Labour, the LibDems and Greens all propose a ban on fracking, while the SNP say they’ll wait to see scientific research after the election. Your manifesto says that unless it can be proved “beyond any doubt” that there is “no risk” to health and the environment fracking won’t happen. That’s nonsensical, isn’t it? Science can’t offer a degree of assurance like zero risk. It’ll come down to acceptable or unacceptable levels of risk. What level of risk do you mean?

“I don’t accept your characterisation.” But you can’t eliminate risk from human enterprise. So when you say no risk it’s not a practical measure, is it? “If there is a substantial risk to the environment,” she says, shifting ground. Ah, that’s different, isn’t it? What level of risk? “I’m not a scientist. If there is a risk to our environment there will be no fracking.” You mean any risk whatsoever? “Everybody accepts a level of risk. I’m not talking about a negligible risk that you take every time you cross the road.”

Returning to the election, there’s been a lot of debate in the Yes movement about how best to use the list vote. How many Green or RISE MSPs would you like to see in parliament? “I don’t think about that. I just want to see as many SNP MSPs as possible.” The logic of ‘Both Votes SNP’ is that you’d like to see zero. “I want to see as many SNP MSPs as possible.”

Why should the SNP be the sole arm of the Yes movement at Holyrood? “This is not a referendum, it’s an election. I think the SNP’s the best party to govern the country. I think I‘m the best candidate for First Minister. If that’s what you want as a voter, if you don’t give both of your votes to the SNP you’re taking a chance on that.” Are you just being greedy? “It’s trying to win an election. You don’t elect any party to government by voting for another party.”

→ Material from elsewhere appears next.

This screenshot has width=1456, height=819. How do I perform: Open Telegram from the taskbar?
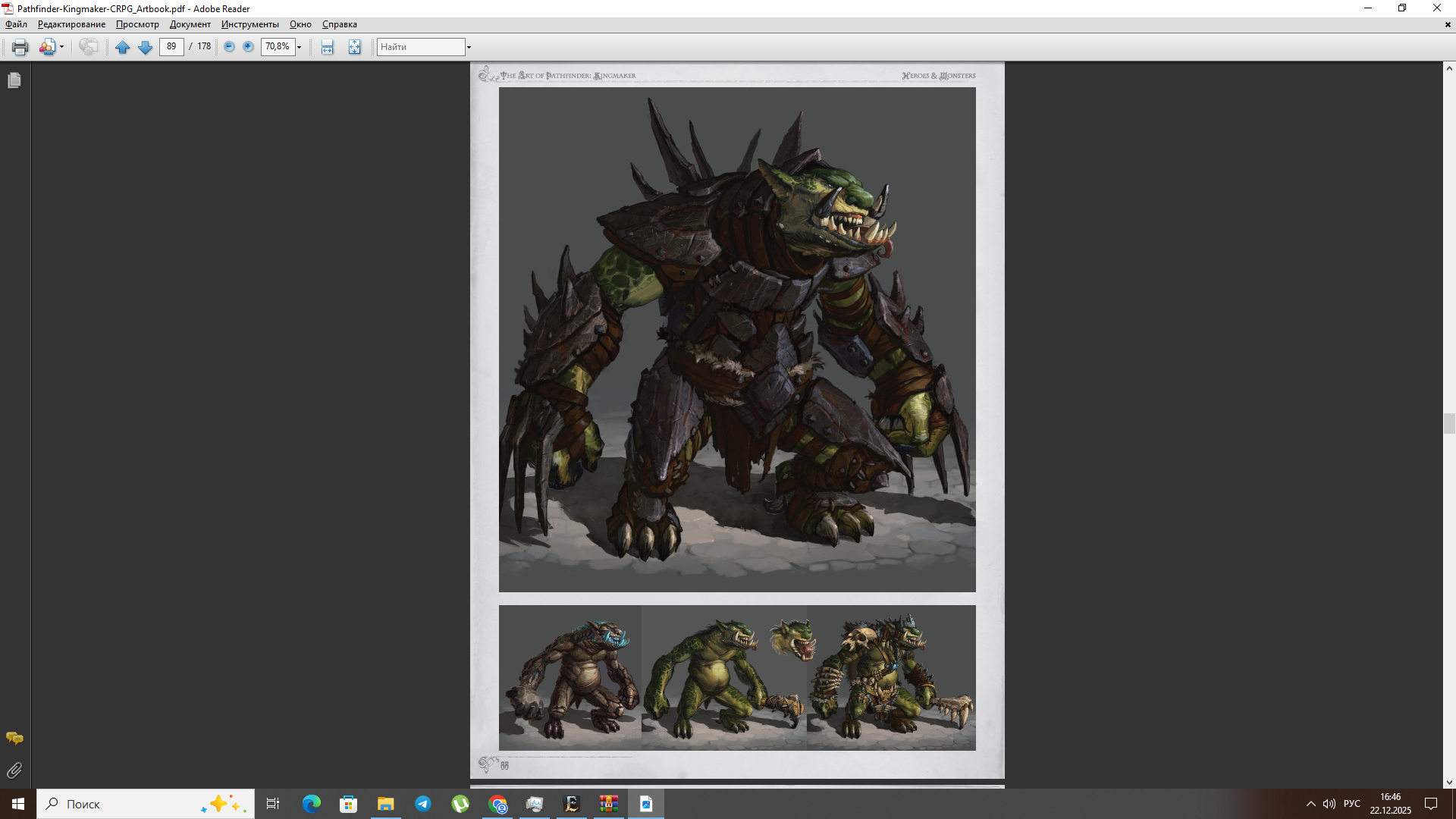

Do you think Labour will come third? “I’m still sceptical about it, very sceptical,” she says. Do you feel sorry for Kezia Dugdale? For the first time in the interview, Sturgeon becomes reflective and the personal comes to the fore rather than the political.

“Put it this way. I stood for the leadership in 2004 when I was the same age Kez is now. It didn’t turn out that way, and Alex came back. That’s the best thing that ever happened to me. I don’t know that I’d be here just now, doing what I’m doing, if I’d become leader of the SNP then. For a whole variety of reasons. The timing, but also my own personal development and resilience and experience. Talent is really important in politics, but experience is also really important. Looking at it purely from her best interests and point of view, I would have said she probably would have been better if she’d had a few more years.”

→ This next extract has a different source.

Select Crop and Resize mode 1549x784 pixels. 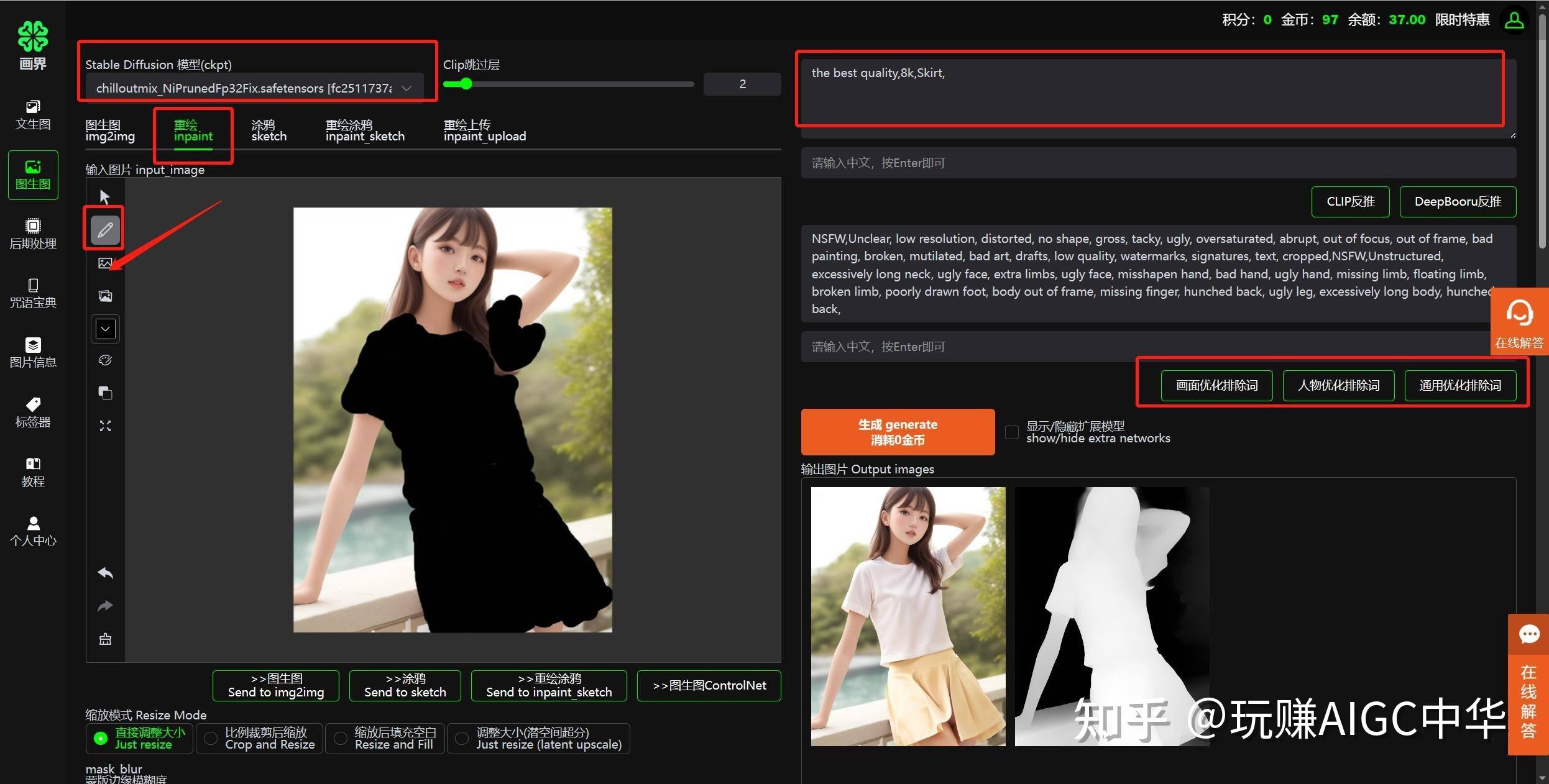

A curveball to finish. The SNP has seen a lot of infighting recently, particularly in Lanarkshire, and chief executive Peter Murrell, Sturgeon’s husband, is under fire for failing to act.

Would you ever sack the party chief executive? “If I thought it was merited.” You would sack your husband? “We’ve got internal systems in the SNP. It would be the National Executive Committee that took that decision.” Are you worried something’s going to come out the woodwork in Lanarkshire? She refuses to get drawn into the “realms of the hypothetical”, but adds: “As First Minister, I will always act in the best interests of the country. As party leader, I will always act in the best interests of the party, and if that sometimes means taking difficult, unpalatable decisions I will never shy away from that.”

She may look relaxed, but don’t be fooled. The current and future First Minister is tough as one of Ruth Davidson’s tanks. The next five years will see the battle for independence rejoined.